Cool! TNX fer the lighting description.
May I correct one thing?
"I used 16 4800 watt-per-second strobe power packs and about 24 flash heads, each putting out 2400 watt-seconds. A watt second is the amount of power that would be used if the flash duration was 1 second."
A watt-second (synonym: Joule) is a unit of energy, not power. Use up that energy in a short time, it's a lot of power. Use up that same amount of energy in a long time, it's low(er) power. The capacitors store the energy, which is measured in watt-seconds. A typical studio lamp will dump that energy through the flash tube in anywhere from 10-ish to 50-ish milliseconds, depending on how heavily "loaded" the flash lamp is. Yes. That is a lot of power. For one 2400 Watt-second (Joules) lamp, assuming a long flash of 50 milliseconds, that's about 64 Horsepower per lamp, if my arithmetic is correct. With 24 lamps fired, that's a total of 1500 HorsePower worth of lighting on that car --more than the car's engine would put out! (But for only a short time.)
I'd just remove those sentences.
People are amazed at the power developed when energy is expended in a short time. For instance, by my calculations, a .22 rifle develops about 90 HP each shot....

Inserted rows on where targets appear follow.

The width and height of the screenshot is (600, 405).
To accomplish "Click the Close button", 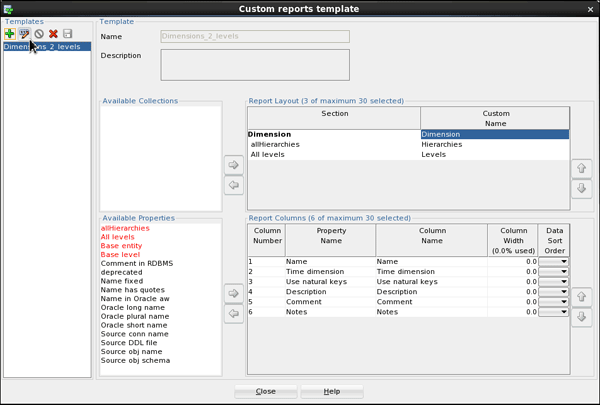I will tap(265, 392).
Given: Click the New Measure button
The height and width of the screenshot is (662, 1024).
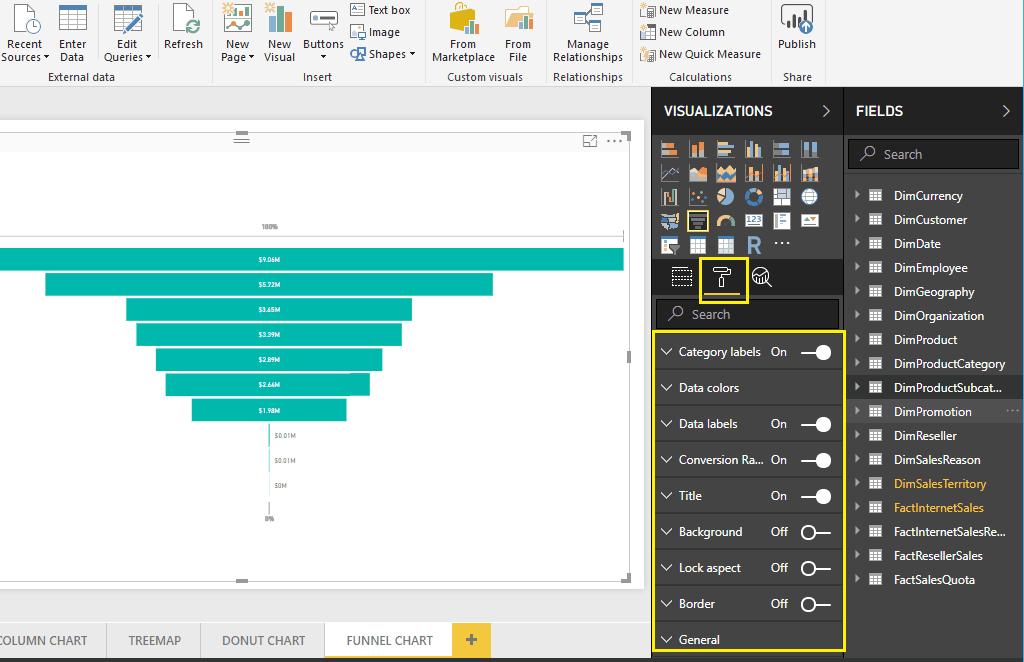Looking at the screenshot, I should coord(685,10).
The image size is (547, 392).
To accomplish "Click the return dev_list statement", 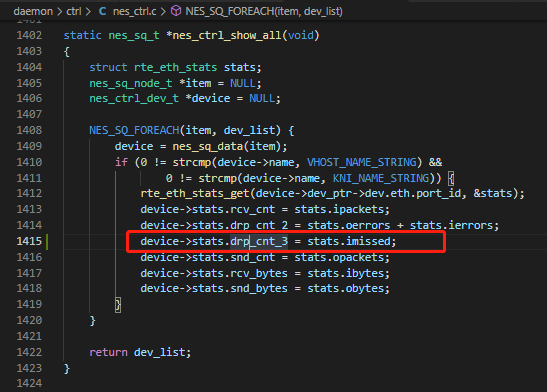I will point(140,352).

...Terry, yer ramblin' again...
Largest format I ever used was 9 x 12 cm, almost as big as the American standard 4" x 5". I loved that format --a Zeiss Ikon. If I developed Panatomic sheets in diluted Microdol, I swear you could enlarge them to football-field size and not see one little grain. (I exaggerate for the sake of a good story.... but not much.)
There was no synchronization on that camera, so it was all available-light and reflectors and a grey card and a light meter.
I'll say it again: Beautiful picture-makin' work on your part --both pics.